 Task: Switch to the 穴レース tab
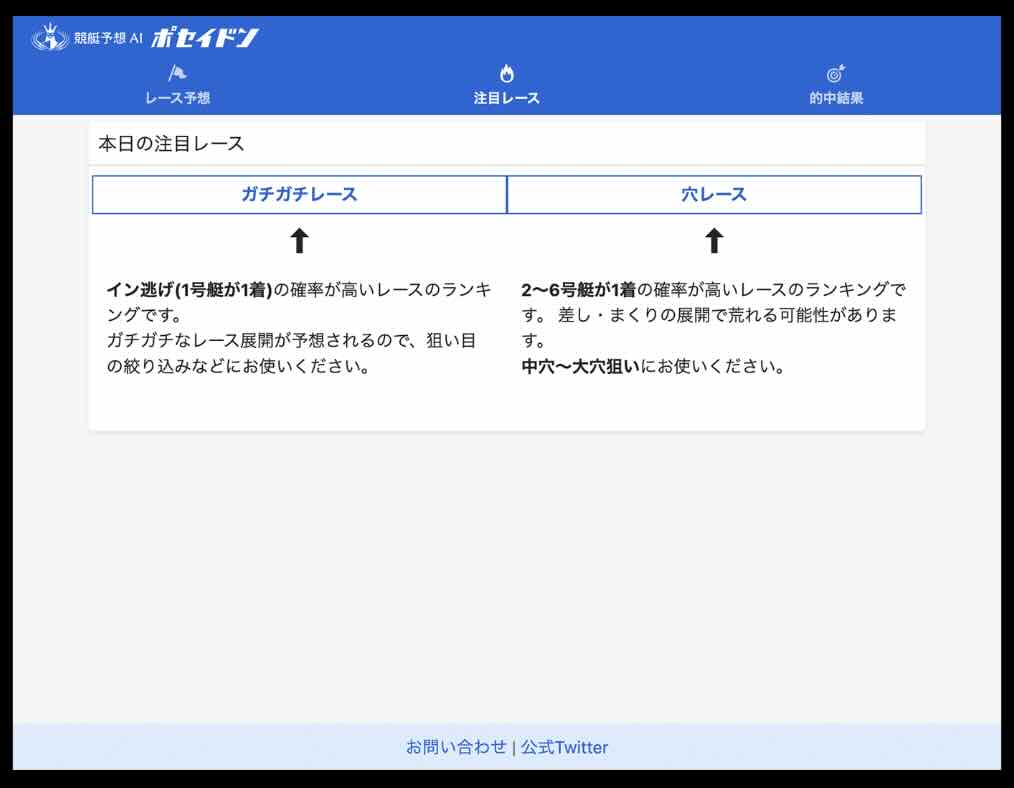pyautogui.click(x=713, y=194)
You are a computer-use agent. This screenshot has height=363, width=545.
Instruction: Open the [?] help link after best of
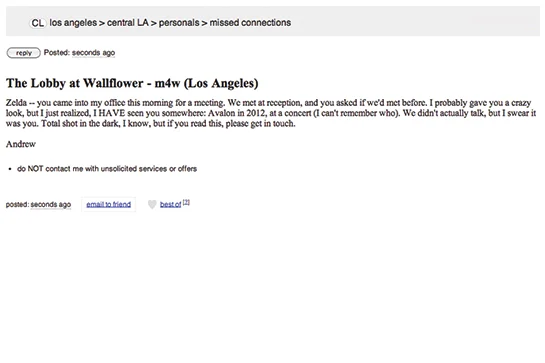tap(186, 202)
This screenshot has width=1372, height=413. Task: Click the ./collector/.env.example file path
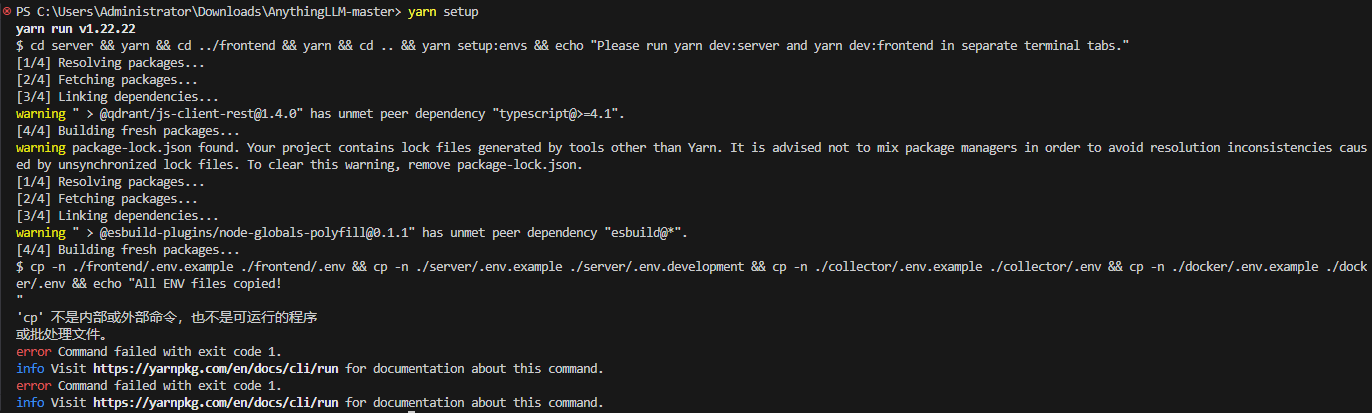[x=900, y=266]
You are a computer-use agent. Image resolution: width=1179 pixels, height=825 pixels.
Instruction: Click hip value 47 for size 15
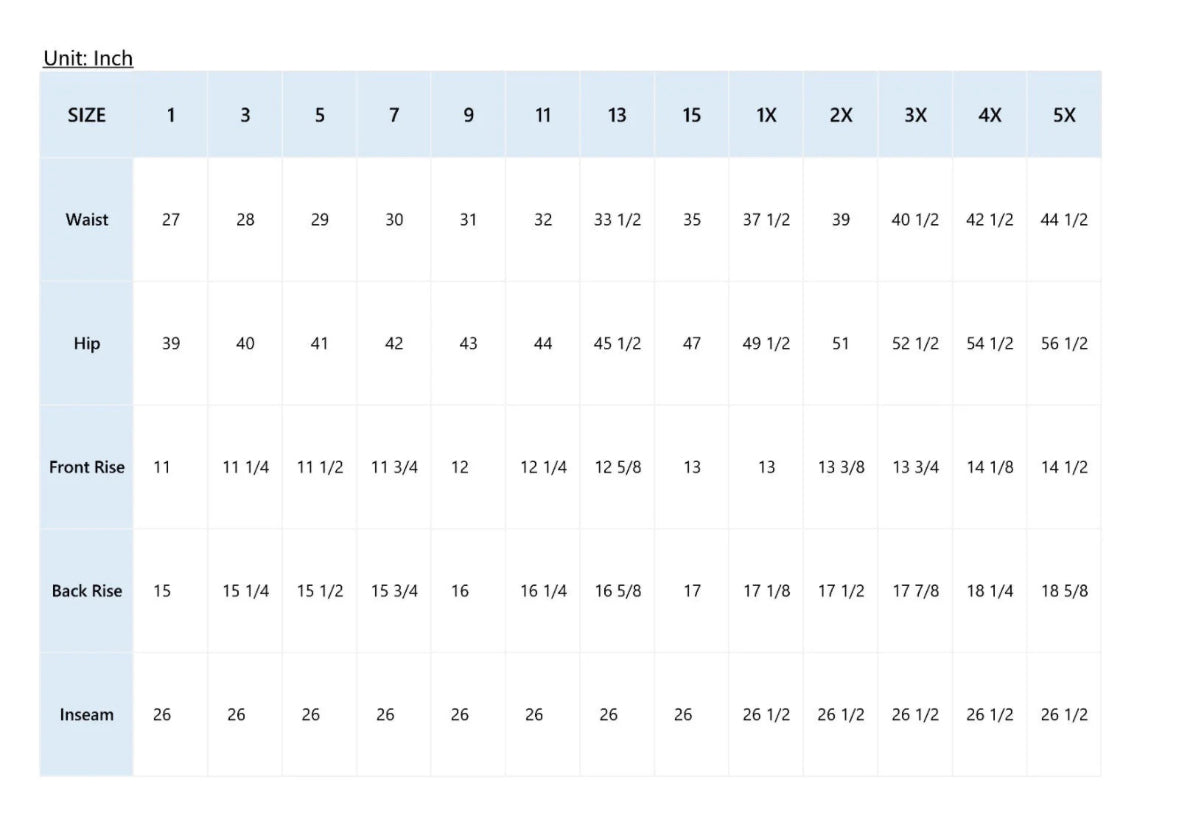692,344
※ ※ ※
## Task prompt
Each entry should be transcribed exactly as given, with pictures omitted.

## Answer below
 Task: Switch to the 穴レース tab
pyautogui.click(x=713, y=194)
You are a computer-use agent. This screenshot has height=363, width=545.
Instruction: Open the [?] help link after best of
tap(186, 202)
This screenshot has width=1372, height=413. Task: Click the ./collector/.env.example file path
[x=900, y=266]
You are a computer-use agent. Image resolution: width=1179 pixels, height=825 pixels.
Instruction: Click hip value 47 for size 15
692,344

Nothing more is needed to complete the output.